** Data shown **
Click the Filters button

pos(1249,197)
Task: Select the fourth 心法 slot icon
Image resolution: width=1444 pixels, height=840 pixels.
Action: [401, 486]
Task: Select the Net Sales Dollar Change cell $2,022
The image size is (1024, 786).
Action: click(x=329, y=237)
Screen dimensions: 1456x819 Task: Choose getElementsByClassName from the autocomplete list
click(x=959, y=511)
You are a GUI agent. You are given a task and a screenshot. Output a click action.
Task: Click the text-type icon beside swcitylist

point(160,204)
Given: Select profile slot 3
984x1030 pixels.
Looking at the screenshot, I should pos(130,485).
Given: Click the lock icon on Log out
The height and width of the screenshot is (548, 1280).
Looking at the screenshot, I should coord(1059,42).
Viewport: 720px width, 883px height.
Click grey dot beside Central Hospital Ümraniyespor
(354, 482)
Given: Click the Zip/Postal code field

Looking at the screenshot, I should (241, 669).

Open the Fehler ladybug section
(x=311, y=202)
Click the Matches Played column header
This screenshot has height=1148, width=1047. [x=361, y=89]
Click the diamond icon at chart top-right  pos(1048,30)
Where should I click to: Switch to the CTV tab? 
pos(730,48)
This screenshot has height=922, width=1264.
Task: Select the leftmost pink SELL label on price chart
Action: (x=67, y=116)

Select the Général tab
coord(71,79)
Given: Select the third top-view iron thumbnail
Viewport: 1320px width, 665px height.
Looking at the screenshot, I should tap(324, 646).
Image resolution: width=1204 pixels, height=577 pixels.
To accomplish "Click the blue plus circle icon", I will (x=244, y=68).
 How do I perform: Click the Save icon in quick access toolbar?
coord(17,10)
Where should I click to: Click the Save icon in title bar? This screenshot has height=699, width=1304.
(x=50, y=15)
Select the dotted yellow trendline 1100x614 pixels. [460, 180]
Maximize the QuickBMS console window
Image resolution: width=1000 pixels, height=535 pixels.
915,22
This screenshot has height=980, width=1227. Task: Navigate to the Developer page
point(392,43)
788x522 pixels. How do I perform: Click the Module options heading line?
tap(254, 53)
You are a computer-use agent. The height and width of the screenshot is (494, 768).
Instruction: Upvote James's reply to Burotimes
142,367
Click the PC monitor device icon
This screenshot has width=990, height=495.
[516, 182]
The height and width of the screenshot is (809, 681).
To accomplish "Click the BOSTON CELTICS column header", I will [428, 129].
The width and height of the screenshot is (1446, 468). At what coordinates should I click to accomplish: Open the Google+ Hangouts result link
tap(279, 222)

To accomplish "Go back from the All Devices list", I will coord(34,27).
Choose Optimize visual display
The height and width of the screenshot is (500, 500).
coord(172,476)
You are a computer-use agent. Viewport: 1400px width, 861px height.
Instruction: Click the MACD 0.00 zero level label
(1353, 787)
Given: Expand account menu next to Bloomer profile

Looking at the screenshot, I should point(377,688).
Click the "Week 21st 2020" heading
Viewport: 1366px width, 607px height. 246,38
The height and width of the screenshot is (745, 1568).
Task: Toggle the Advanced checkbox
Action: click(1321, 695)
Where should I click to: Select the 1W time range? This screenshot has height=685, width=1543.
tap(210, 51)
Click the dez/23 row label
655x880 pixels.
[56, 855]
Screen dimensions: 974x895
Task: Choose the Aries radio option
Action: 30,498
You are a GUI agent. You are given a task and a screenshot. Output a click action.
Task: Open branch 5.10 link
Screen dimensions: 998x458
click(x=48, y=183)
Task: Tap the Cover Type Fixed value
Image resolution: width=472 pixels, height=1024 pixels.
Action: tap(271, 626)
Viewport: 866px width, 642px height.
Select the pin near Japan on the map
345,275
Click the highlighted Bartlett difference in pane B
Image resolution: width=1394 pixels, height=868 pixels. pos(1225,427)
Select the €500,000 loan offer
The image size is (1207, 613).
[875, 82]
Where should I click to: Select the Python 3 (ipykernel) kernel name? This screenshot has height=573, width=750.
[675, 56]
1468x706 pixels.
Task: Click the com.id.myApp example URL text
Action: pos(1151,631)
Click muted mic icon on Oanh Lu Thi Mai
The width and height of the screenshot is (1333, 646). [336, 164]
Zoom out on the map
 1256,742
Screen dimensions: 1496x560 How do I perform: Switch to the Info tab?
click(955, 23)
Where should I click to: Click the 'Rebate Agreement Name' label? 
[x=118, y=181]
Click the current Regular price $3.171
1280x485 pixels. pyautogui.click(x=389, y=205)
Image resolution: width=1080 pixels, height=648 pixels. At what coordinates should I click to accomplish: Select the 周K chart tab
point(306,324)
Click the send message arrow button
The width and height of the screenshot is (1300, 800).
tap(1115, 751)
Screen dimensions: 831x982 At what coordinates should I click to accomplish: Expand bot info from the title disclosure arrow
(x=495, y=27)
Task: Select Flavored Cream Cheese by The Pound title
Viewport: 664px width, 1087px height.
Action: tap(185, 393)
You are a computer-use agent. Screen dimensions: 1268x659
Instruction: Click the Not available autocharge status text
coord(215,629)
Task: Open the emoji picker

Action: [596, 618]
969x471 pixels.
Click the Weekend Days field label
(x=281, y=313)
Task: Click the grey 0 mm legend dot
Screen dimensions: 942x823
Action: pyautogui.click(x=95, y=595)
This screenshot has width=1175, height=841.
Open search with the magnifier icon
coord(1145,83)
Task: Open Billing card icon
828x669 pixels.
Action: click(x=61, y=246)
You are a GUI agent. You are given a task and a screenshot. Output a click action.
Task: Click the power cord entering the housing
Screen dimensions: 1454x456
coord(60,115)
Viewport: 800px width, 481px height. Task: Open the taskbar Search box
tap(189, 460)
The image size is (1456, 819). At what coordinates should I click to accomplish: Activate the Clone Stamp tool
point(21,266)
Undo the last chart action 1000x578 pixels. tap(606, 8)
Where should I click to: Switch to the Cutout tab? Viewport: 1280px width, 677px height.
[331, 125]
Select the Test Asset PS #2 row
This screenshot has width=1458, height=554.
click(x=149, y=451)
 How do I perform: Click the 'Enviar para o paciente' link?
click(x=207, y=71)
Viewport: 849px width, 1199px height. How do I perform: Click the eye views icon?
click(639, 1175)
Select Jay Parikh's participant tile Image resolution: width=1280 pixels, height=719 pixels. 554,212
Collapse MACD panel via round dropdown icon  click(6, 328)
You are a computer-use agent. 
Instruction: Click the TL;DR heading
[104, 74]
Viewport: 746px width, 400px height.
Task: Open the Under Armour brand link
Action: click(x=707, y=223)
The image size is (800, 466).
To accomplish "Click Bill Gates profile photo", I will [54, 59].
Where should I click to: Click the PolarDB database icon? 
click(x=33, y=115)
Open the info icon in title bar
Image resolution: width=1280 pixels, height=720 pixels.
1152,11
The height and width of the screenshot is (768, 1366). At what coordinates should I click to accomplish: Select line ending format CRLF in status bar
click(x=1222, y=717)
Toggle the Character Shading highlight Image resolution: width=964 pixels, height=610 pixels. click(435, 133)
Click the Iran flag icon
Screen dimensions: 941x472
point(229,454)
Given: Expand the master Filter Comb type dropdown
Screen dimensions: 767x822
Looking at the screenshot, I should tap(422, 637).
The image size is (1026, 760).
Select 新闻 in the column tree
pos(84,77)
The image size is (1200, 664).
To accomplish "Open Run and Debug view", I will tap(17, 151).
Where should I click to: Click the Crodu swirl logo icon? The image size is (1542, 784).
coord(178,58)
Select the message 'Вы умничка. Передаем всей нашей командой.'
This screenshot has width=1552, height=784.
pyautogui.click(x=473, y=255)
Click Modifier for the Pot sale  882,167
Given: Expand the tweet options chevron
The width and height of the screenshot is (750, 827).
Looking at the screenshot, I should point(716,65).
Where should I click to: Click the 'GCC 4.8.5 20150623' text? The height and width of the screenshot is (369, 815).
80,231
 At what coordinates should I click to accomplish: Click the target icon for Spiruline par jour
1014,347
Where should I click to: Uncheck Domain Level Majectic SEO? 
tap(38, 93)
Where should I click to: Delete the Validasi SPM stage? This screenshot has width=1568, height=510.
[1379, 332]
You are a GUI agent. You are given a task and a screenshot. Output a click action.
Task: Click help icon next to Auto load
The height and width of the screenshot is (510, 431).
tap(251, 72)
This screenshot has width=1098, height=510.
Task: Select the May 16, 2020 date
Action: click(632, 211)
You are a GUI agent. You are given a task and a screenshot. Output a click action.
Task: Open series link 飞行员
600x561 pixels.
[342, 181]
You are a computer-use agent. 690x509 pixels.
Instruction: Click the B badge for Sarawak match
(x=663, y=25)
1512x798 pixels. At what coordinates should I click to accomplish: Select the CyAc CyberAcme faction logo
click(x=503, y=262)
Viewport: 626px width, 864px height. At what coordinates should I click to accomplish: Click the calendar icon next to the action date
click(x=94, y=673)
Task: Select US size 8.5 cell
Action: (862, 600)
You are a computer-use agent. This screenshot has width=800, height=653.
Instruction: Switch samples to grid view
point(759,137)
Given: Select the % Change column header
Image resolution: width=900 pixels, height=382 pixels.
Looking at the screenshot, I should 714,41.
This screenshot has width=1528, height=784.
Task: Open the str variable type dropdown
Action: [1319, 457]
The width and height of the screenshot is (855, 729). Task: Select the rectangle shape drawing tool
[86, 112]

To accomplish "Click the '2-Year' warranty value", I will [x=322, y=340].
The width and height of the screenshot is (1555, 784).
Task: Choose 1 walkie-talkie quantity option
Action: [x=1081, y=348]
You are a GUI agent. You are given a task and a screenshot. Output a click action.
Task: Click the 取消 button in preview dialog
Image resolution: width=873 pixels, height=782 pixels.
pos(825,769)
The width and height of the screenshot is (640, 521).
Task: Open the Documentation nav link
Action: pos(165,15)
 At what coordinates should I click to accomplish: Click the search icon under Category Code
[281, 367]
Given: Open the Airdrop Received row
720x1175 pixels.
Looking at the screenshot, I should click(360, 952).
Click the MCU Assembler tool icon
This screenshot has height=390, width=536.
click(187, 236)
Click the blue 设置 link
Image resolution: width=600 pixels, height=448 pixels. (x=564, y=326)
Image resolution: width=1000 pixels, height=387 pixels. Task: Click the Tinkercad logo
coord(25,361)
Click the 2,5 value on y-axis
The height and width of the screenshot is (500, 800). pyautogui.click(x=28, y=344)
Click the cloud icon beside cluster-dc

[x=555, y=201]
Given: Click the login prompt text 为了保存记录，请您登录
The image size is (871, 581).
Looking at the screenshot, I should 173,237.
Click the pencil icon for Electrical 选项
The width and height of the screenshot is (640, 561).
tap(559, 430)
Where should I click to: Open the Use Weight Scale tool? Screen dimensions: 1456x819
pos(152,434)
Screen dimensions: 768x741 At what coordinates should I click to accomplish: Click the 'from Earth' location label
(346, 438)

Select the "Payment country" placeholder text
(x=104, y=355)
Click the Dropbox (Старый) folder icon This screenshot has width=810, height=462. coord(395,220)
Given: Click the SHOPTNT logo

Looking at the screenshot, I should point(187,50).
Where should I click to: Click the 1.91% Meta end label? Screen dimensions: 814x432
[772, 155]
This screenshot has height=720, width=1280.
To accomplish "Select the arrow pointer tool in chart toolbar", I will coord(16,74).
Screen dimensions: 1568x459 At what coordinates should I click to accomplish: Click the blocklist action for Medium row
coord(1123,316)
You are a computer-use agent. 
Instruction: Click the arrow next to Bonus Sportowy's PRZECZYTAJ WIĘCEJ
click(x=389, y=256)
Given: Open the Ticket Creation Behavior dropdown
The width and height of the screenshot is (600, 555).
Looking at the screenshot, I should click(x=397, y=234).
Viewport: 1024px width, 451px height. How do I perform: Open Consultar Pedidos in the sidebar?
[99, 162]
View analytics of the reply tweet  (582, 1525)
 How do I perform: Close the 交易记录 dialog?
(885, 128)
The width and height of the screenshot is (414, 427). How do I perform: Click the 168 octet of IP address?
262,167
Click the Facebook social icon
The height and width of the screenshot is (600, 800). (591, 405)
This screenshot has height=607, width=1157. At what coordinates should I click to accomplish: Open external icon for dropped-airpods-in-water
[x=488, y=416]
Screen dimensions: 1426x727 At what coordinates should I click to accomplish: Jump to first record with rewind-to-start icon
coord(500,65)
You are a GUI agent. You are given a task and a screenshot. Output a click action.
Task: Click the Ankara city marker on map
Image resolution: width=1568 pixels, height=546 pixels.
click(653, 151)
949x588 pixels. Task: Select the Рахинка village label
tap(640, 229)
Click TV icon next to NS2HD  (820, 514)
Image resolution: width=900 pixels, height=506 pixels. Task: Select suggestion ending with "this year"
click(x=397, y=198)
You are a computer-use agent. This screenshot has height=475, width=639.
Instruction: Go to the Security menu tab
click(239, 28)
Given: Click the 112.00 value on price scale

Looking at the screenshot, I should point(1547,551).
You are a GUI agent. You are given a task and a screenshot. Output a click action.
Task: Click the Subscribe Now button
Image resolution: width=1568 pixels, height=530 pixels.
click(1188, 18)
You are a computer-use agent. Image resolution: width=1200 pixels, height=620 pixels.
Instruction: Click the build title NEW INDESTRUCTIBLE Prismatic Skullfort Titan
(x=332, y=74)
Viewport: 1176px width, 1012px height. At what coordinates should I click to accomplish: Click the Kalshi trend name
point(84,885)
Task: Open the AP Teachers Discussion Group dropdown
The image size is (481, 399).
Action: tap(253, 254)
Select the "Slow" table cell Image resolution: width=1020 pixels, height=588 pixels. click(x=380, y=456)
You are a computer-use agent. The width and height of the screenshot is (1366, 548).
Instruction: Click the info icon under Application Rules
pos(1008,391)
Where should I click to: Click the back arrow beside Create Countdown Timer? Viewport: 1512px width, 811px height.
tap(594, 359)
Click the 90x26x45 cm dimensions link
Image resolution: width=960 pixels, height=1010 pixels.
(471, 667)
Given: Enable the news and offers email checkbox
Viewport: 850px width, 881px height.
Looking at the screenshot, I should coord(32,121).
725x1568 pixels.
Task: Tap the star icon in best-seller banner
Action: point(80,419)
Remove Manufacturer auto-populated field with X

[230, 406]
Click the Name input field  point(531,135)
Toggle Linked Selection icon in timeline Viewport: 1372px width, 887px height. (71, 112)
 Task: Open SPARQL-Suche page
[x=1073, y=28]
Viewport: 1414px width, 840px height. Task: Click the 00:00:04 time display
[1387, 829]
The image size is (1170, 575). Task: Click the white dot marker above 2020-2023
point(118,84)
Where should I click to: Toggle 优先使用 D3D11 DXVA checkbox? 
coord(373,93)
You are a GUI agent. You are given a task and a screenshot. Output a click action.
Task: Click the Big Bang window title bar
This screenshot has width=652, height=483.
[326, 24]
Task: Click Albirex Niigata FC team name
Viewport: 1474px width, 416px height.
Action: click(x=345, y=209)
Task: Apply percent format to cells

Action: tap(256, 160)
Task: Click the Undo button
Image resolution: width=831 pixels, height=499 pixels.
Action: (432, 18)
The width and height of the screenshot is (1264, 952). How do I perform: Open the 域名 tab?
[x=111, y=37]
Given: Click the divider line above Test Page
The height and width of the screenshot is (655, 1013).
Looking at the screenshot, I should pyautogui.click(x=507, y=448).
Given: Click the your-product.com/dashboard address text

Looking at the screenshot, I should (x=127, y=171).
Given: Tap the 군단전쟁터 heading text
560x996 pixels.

** Work to complete **
Could you repeat exactly the lines in the listing above from the one with "Where should I click to: Click the Crodu" down to the one with "Given: Expand the tweet options chevron"? Include both of those lines.

** Final answer **
Where should I click to: Click the Crodu swirl logo icon? The image size is (1542, 784).
coord(178,58)
Select the message 'Вы умничка. Передаем всей нашей командой.'
This screenshot has width=1552, height=784.
pyautogui.click(x=473, y=255)
Click Modifier for the Pot sale  882,167
Given: Expand the tweet options chevron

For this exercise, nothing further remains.